Public and corporate R&D spending in energy is rising faster than overall R&D, yet public energy R&D intensity has not returned to historic highs, with survey respondents flagging scarce funding for early-stage innovation and difficulties in bridging the “valley of death”.
The IEA, whose 32 member countries include the United States, United Kingdom, Germany, France, Japan and Canada, also works closely with 13 association countries including India, China, Brazil and South Africa.
On technology readiness, the IEA’s Energy Technology Guide tracks 640 technologies across sectors, highlighting that many solutions are technically mature but face non-technical barriers to scale-up.
Electricity grid resilience is identified as a pressing challenge. While many grid-enhancing technologies are already operating in real-world systems, their deployment remains slow due to regulatory, market and institutional barriers. Without faster integration, countries risk longer project connection queues, underutilised infrastructure and rising service disruptions.
In nuclear innovation, including fusion, 2025 saw major scientific milestones. Government-owned research facilities in Germany, the United Kingdom, China, France and the United States reported new records in plasma duration or net energy output. Yet substantial technical hurdles, from advanced materials to fuel cycles, must be resolved simultaneously before grid-scale deployment becomes viable.
The report calls for raising public energy R&D and demonstration spending, suggesting governments consider restoring energy R&D intensity towards 0.1 per cent of GDP — levels achieved by IEA members in the early 1980s. Stable, long-term policy direction is critical to sustain private investment in capital-intensive sectors.

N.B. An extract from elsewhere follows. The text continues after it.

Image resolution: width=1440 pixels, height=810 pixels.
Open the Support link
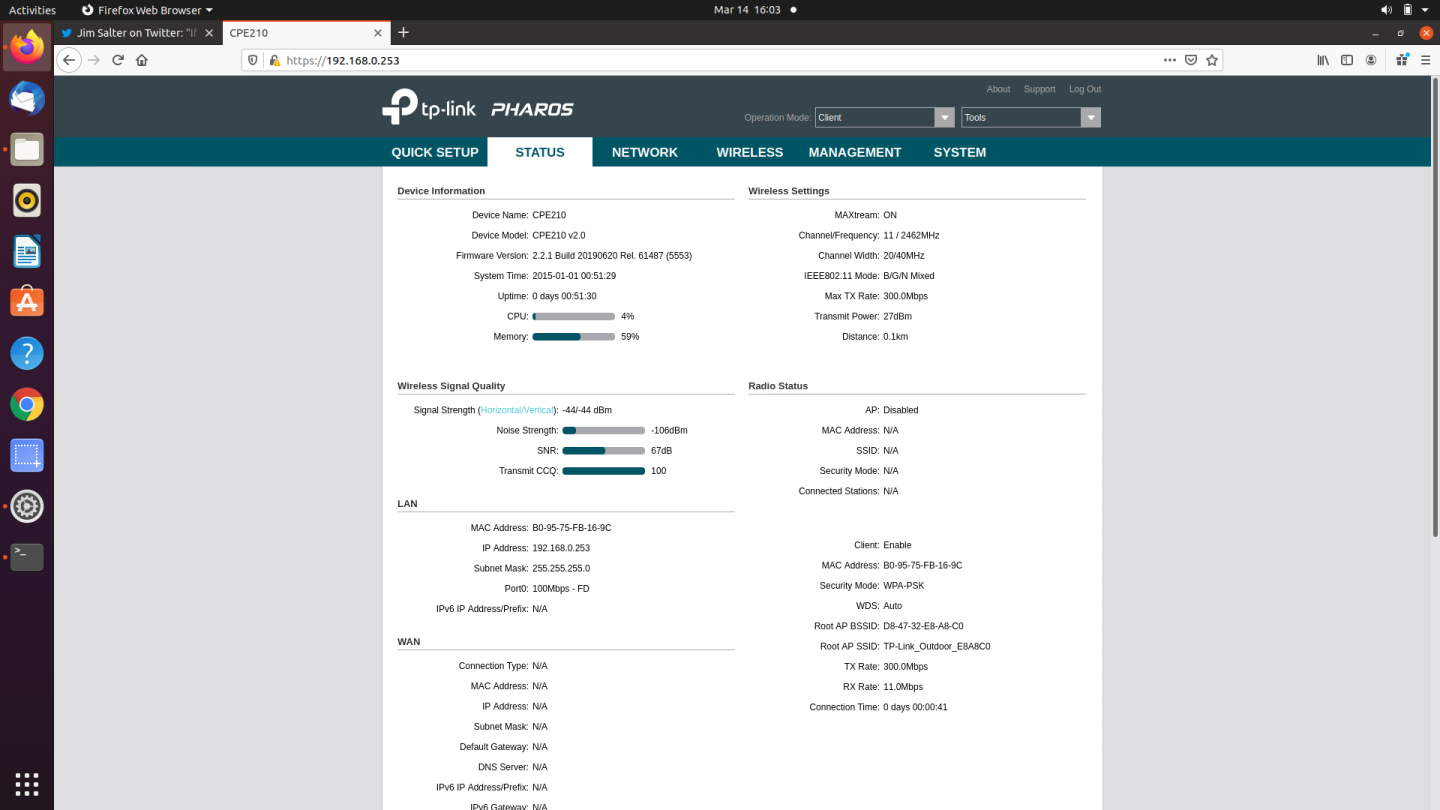pyautogui.click(x=1039, y=89)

Public procurement is highlighted as a powerful tool to create early markets for emerging technologies, especially in sectors where government demand is significant. The report also recommends regulatory sandboxes and system-level initiatives to accelerate deployment of grid technologies.
The IEA concludes that energy innovation is at a pivotal moment. The ecosystem is dynamic and geographically diverse, but sustaining momentum will require predictable funding, stronger deployment frameworks and co-ordinated international collaboration.
As countries from the United States and Germany to China and India compete to secure technological leadership, the coming decade will determine whether breakthroughs in laboratories can be translated into resilient, affordable and secure energy systems at scale.